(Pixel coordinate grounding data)
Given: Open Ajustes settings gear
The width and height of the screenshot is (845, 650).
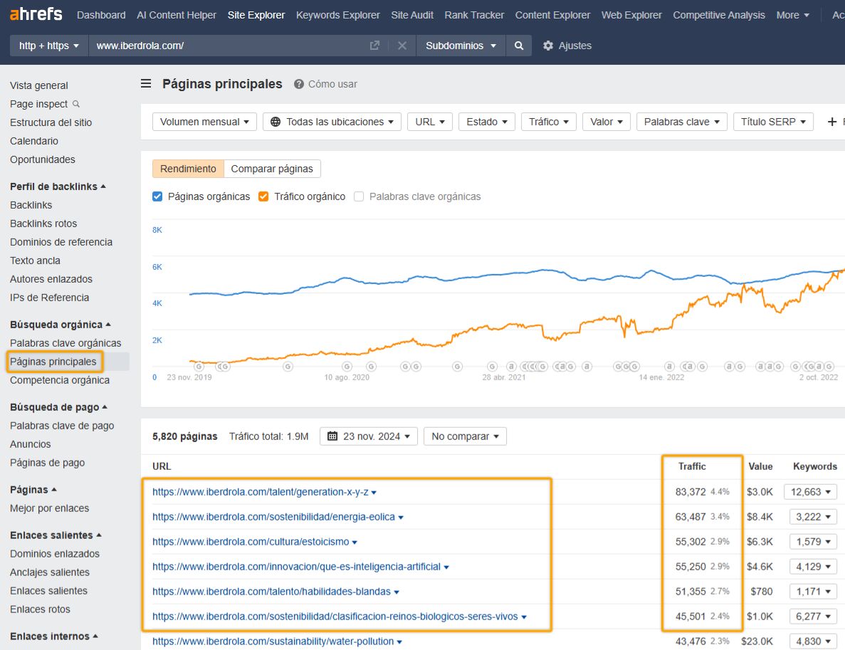Looking at the screenshot, I should point(547,45).
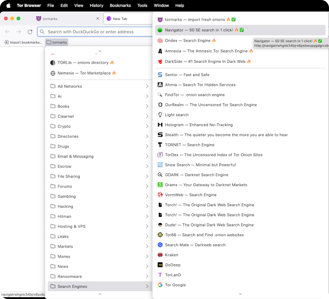Open the History menu
This screenshot has width=329, height=299.
click(96, 5)
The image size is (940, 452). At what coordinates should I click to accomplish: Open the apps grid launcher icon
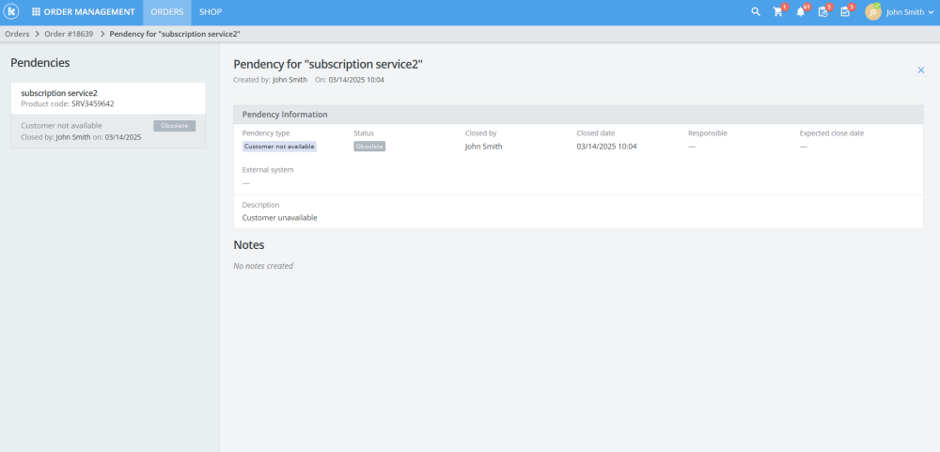(36, 12)
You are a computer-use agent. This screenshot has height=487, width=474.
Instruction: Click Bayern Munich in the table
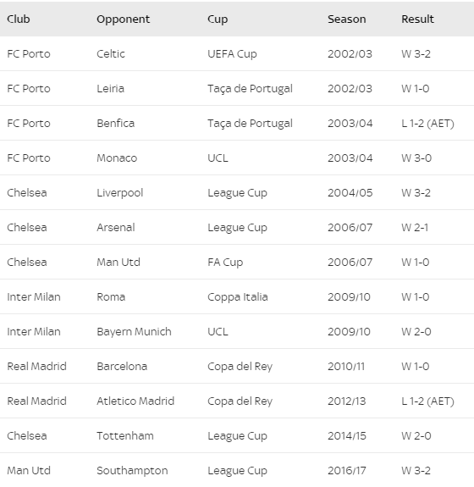tap(134, 332)
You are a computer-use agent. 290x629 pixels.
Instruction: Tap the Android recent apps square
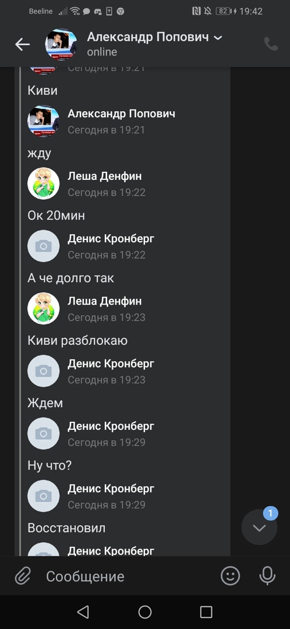click(x=206, y=612)
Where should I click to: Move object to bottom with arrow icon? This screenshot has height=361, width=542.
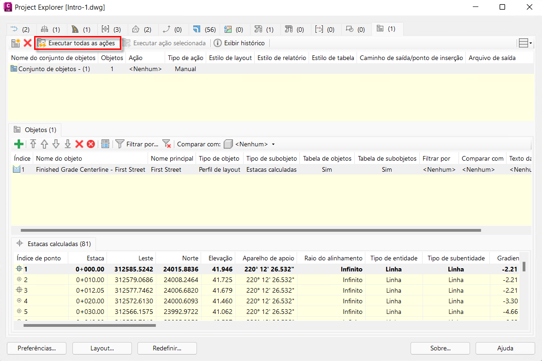click(x=67, y=144)
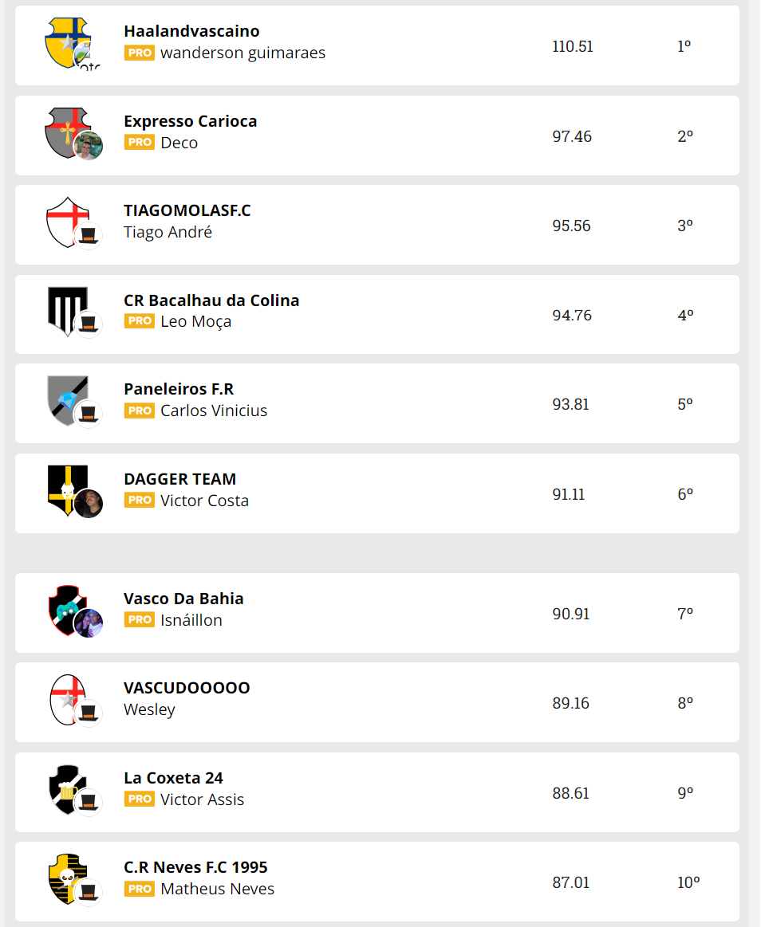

**DIRECTIONS:** Return all entries preceding this task exactly as they stand, leaving any picture out.

**OUTPUT BELOW:**
Given: Open Ajustes settings gear
The width and height of the screenshot is (845, 650).
Looking at the screenshot, I should point(547,45).
Open the History menu
This screenshot has width=329, height=299.
click(96, 5)
The image size is (940, 452). At what coordinates should I click to accomplish: Open the apps grid launcher icon
(36, 12)
You are a computer-use agent. This screenshot has height=487, width=474.
Instruction: Click Bayern Munich in the table
tap(134, 332)
You are a computer-use agent. 290x629 pixels.
Instruction: Tap the Android recent apps square
click(x=206, y=612)
Where should I click to: Move object to bottom with arrow icon? This screenshot has height=361, width=542.
click(x=67, y=144)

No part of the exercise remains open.